• YOUR OBJECTIVE
Without the pictures, retype exactly the lines from the top of the entries below through the line that contains "Given: Switch to the 共享 tab".

• RECORDS FOR THIS TASK
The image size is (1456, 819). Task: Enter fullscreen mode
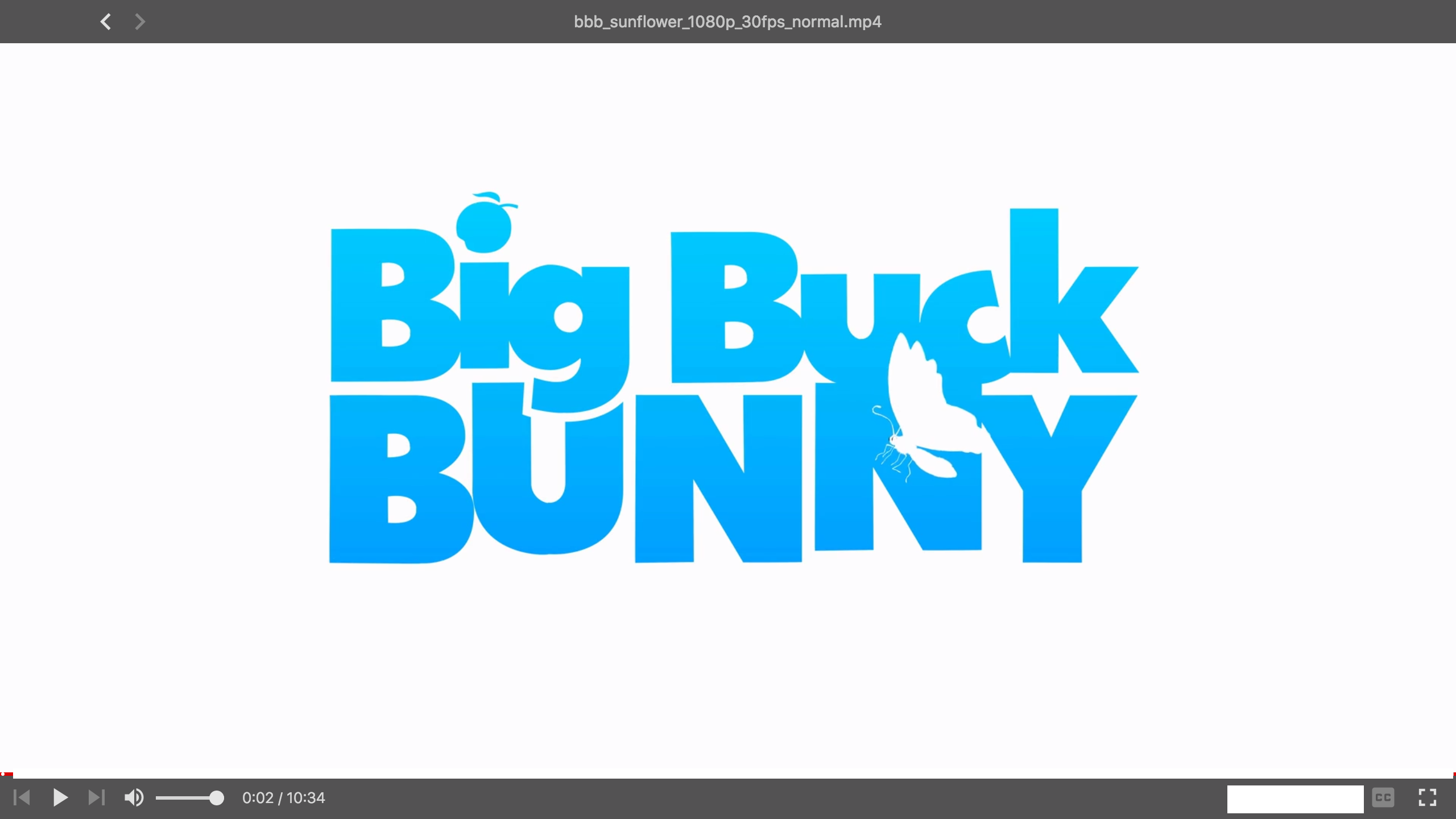1427,797
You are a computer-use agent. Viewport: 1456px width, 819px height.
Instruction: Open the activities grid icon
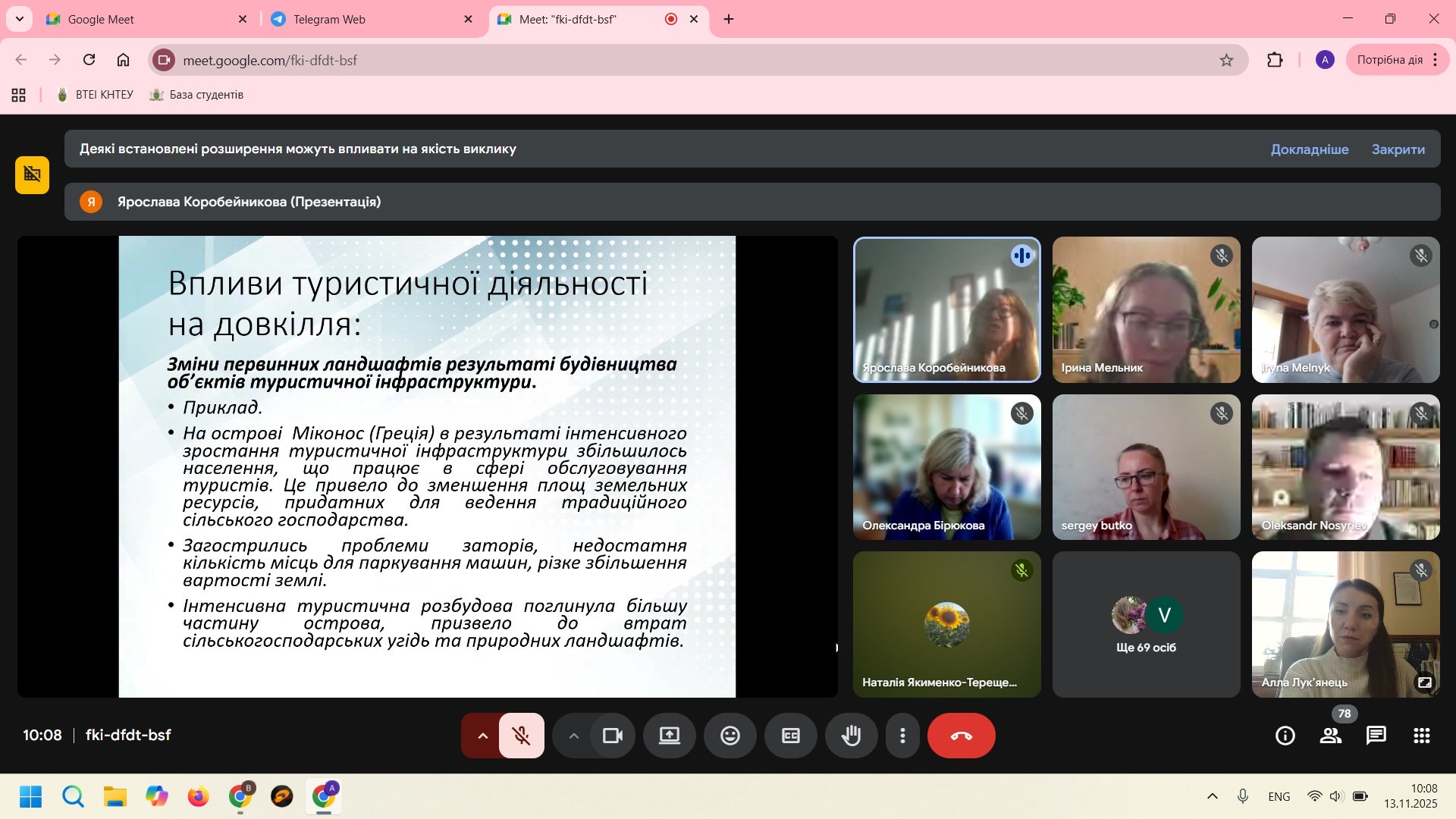point(1421,735)
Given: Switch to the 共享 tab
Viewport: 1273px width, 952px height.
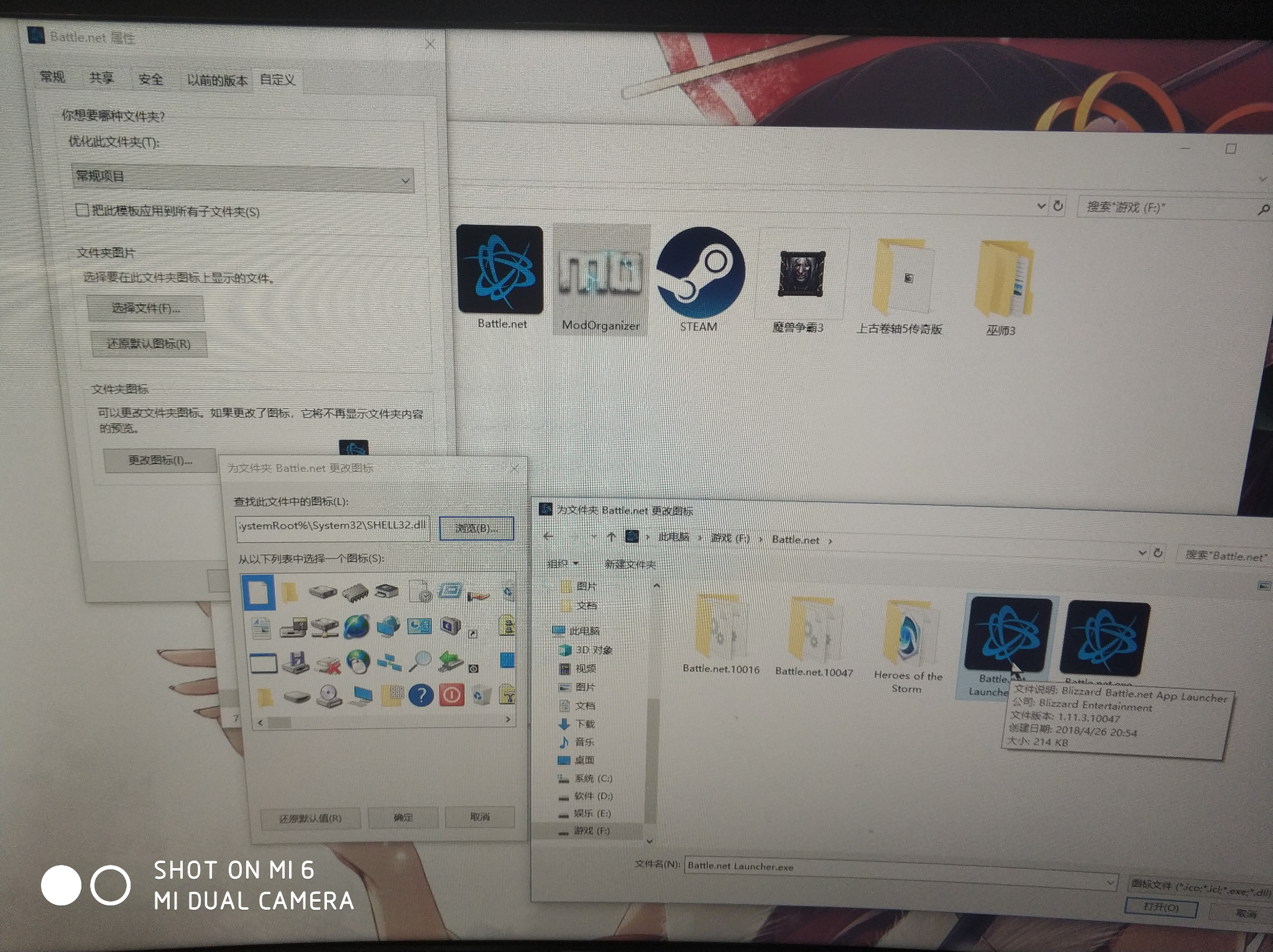Looking at the screenshot, I should tap(101, 78).
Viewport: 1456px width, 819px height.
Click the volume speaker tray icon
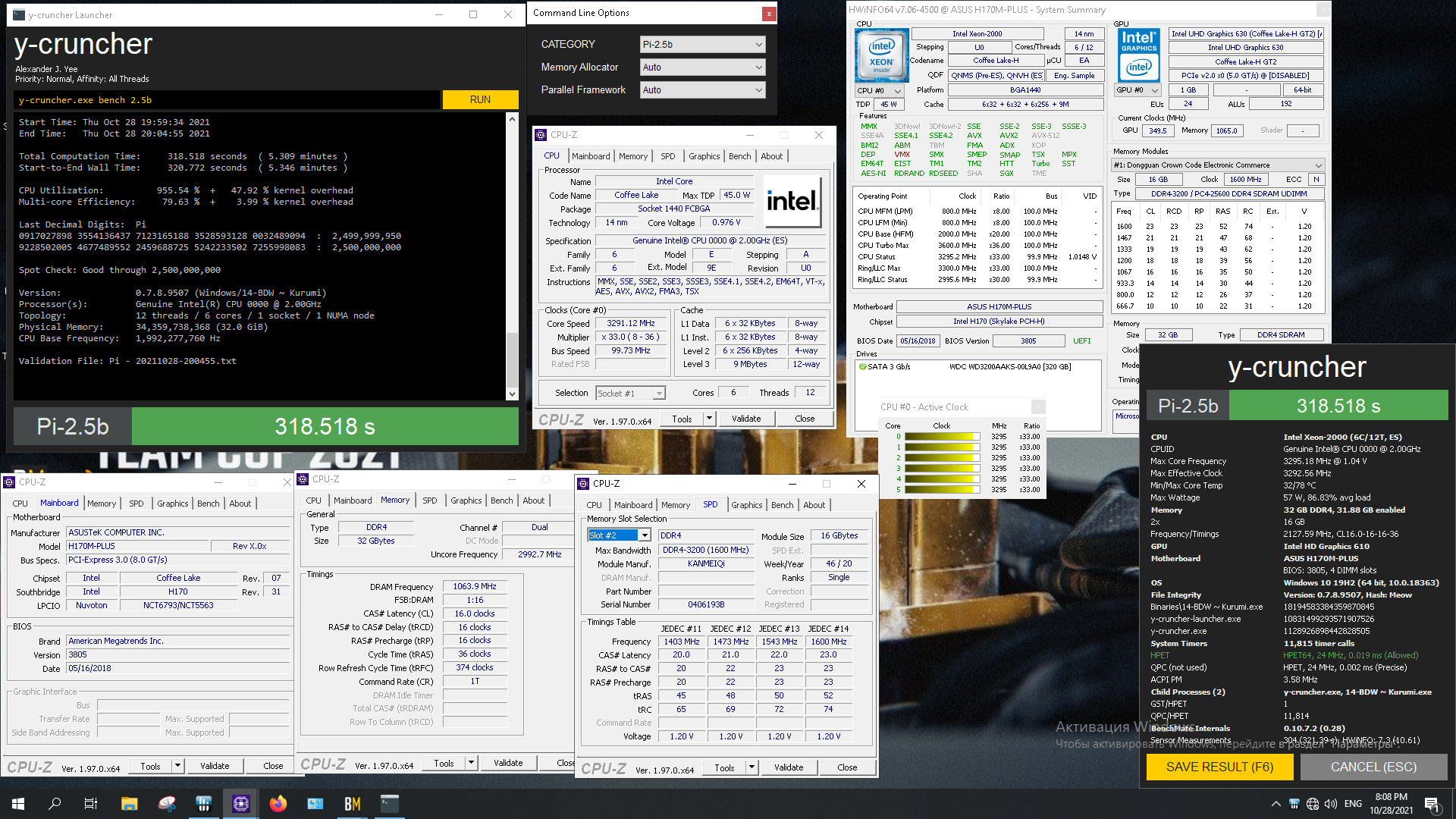(1331, 804)

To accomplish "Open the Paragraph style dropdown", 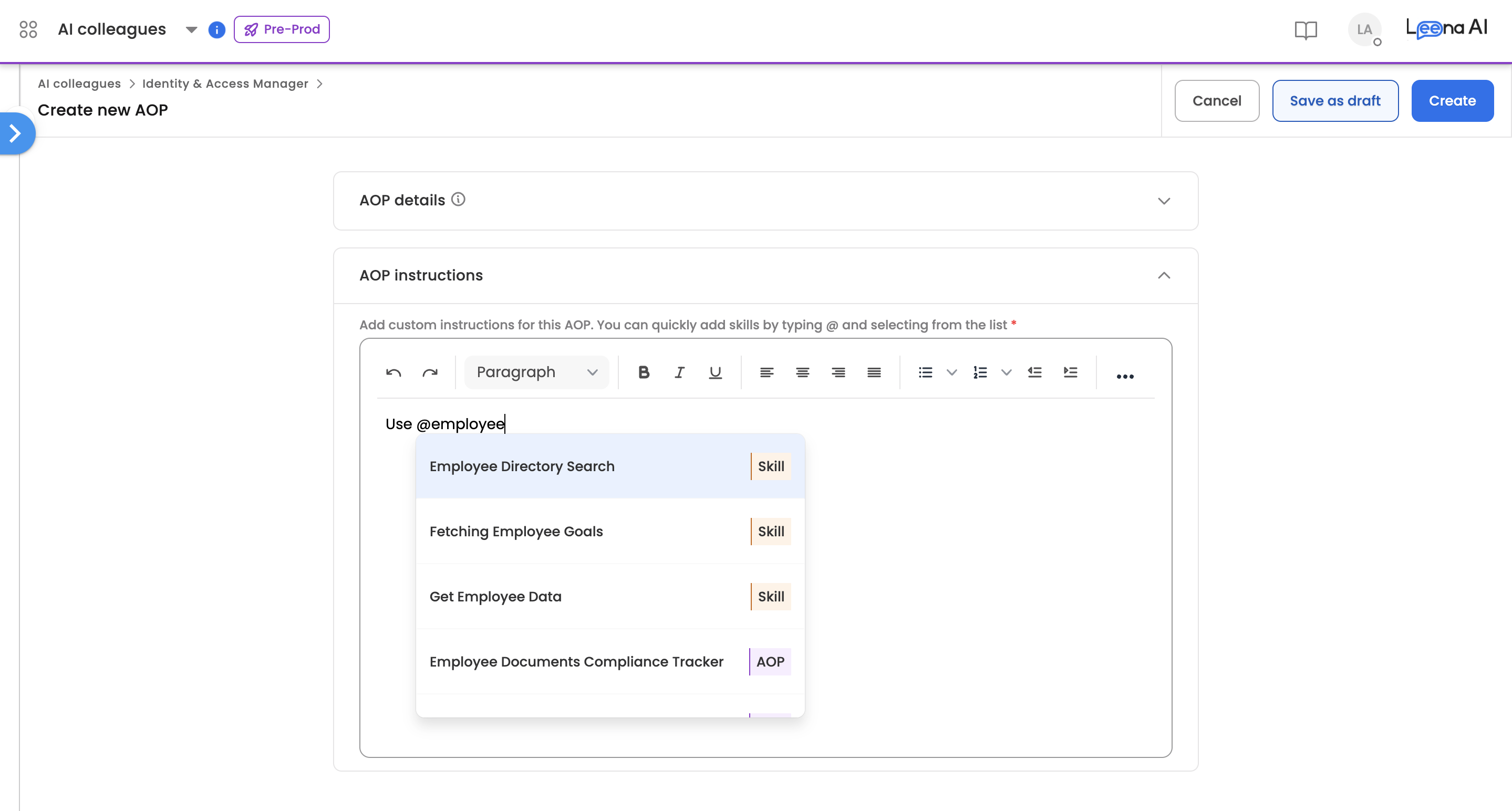I will pyautogui.click(x=536, y=372).
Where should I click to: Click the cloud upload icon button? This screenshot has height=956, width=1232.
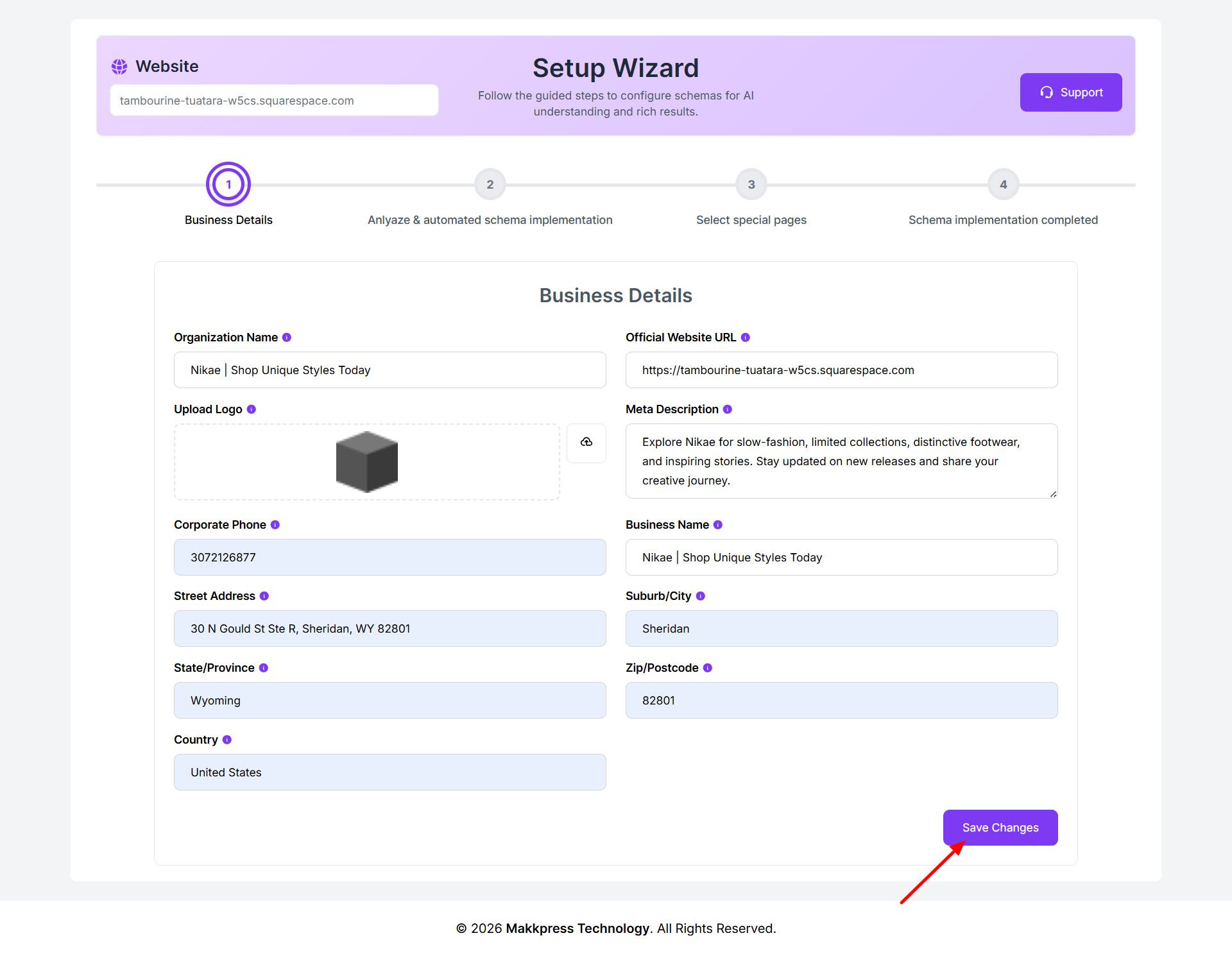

• RESPONSE AREA
The image size is (1456, 819). Task: Enter fullscreen mode
1427,797
You are a computer-use agent. Viewport: 1456px width, 819px height.
Instruction: Open the activities grid icon
point(1421,735)
Given: Switch to the 共享 tab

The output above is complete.